Un scanner nouvelle génération. — A. Gelebart / 20 Minutes

Chargée de contrôler l'activité nucléaire et la radioprotection, l'Autorité de sûreté nucléaire (ASN) tire un bilan honorable de la situation bretonne, jugeant le niveau de sûreté « globalement satisfaisant » dans la région. L'ASN s'inquiète tout de même de l'augmentation des doses délivrées aux patients en imagerie médicale. « Cela s'explique surtout par l'arrivée de nouveaux équipements plus performants. Les scanners sont plus rapides et plus précis mais les patients sont aussi plus exposés », regrette Pierre Siefridt, chef de la division de l'ASN de Nantes, compétente pour la Bretagne.

Les IRM plébiscitées


S'ils ne représentent que 10 % des actes d'imagerie en France, les scanners engendrent 58 % des expositions.
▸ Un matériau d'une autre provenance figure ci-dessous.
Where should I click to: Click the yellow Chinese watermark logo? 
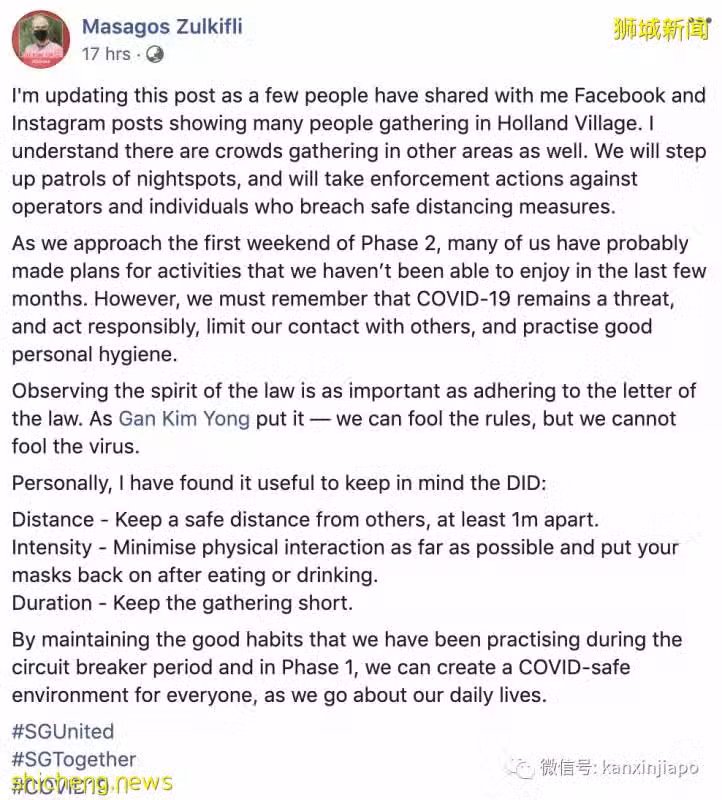point(662,29)
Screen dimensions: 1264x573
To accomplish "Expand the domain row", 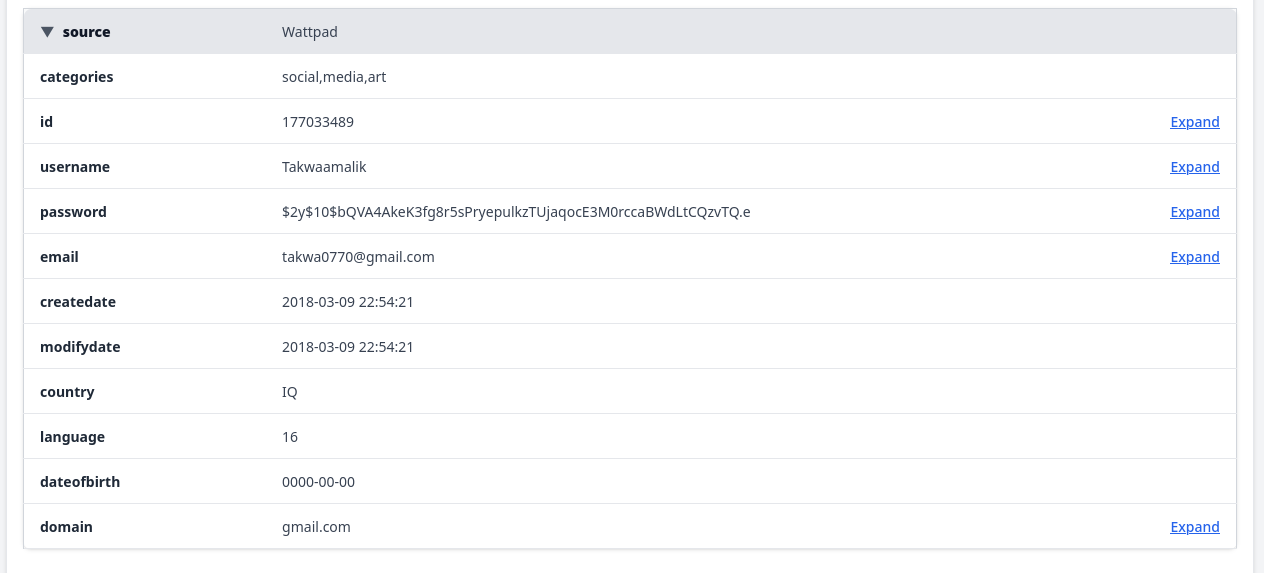I will coord(1195,527).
L'ASN aimerait que les hôpitaux et cliniques aient recours à des technologies de substitution, comme l'IRM (imagerie par résonance magnétique), qui n'émet pas de radiation. Problème : « la Bretagne est l'une des régions les moins équipées », regrette Pascal Guillaud, adjoint de division. L'agence régionale de santé a lancé un plan d'acquisition. On devrait compter quarante IRM dans la région en 2015.